主要成果: 固形がんに対する初のCAR T細胞療法承認

中国国家薬品監督管理局(NMPA)は、Claudin 18.2陽性、HER2陰性の進行性または転移性胃がんおよび胃食道接合部がん患者を対象としたCAR T細胞療法「satricabtagene autoleucel(satri-cel)」を承認しました。これは、血液がん治療で先行してきたCAR T細胞療法が、治療が困難とされる固形腫瘍に対して世界で初めて承認された画期的な出来事です。

臨床詳細: 無増悪生存期間と全生存期間の改善

satri-celの承認は、主要な第II相臨床試験の結果に基づいています。この試験では、既存治療で進行が認められたClaudin 18.2陽性胃がん患者において、satri-celが有意な無増悪生存期間(PFS)および全生存期間(OS)の改善を示しました。具体的な奏効率や生存期間中央値は非公開ですが、この結果は固形がんにおけるCAR T細胞療法の有効性を明確に示唆するものです。安全性プロファイルも管理可能であり、重篤なサイトカイン放出症候群(CRS)や神経毒性イベントは報告されていますが、既存のCAR T療法と同様の範囲内であったとされています。

背景・業界文脈: 固形がん治療の新たな夜明け

CAR T細胞療法は、CD19やBCMAを標的とする血液がん治療において既に目覚ましい成功を収めていますが、固形がんは複雑な微小環境、標的抗原の不均一性、およびCAR T細胞の浸潤・持続性の課題により、これまで治療が困難でした。
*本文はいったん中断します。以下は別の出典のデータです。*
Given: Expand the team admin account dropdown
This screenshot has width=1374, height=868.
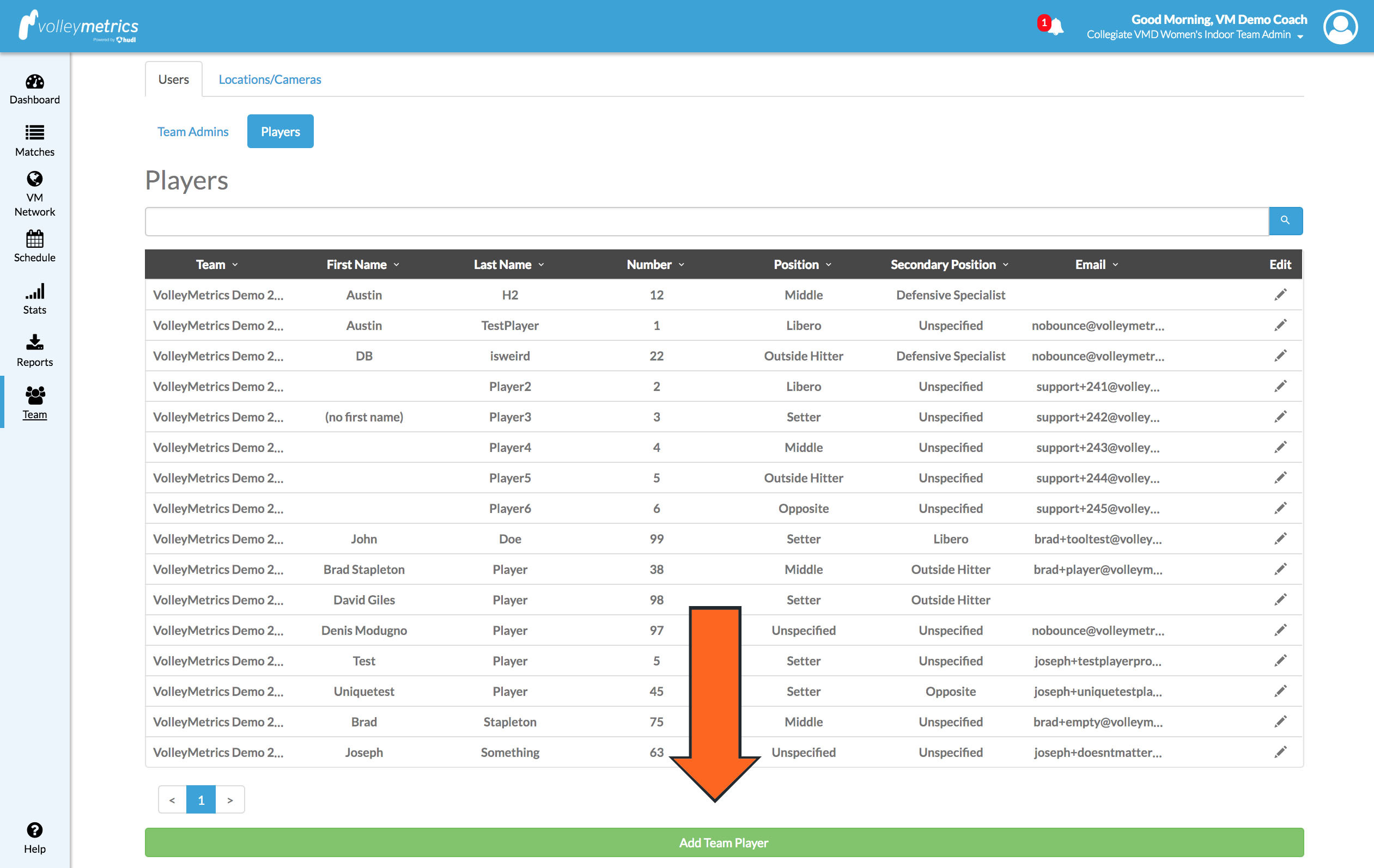Looking at the screenshot, I should click(x=1300, y=36).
Claudin 18.2は胃がん患者の約30%〜50%に発現する有望な固形がん標的であり、satri-celはこの標的を特異的に認識・攻撃することで、これらの課題の一部を克服しました。今回の承認は、固形がんに対するCAR T細胞療法の開発競争を激化させ、新たな治療戦略の探求を加速させるでしょう。

今後の展望: 適応拡大と技術革新

この承認は、胃がん患者にとって新たな治療選択肢を提供するだけでなく、他のClaudin 18.2陽性固形がん(例えば膵臓がんなど)への適応拡大の可能性を示唆しています。今後の研究では、固形がんにおけるCAR T細胞の有効性をさらに向上させるための併用療法、改善されたCAR T細胞設計、およびより強固な細胞製造プロセスの開発が焦点となるでしょう。この成功は、世界の細胞治療業界全体に大きな影響を与え、固形がん治療におけるパラダイムシフトの始まりを告げるものです。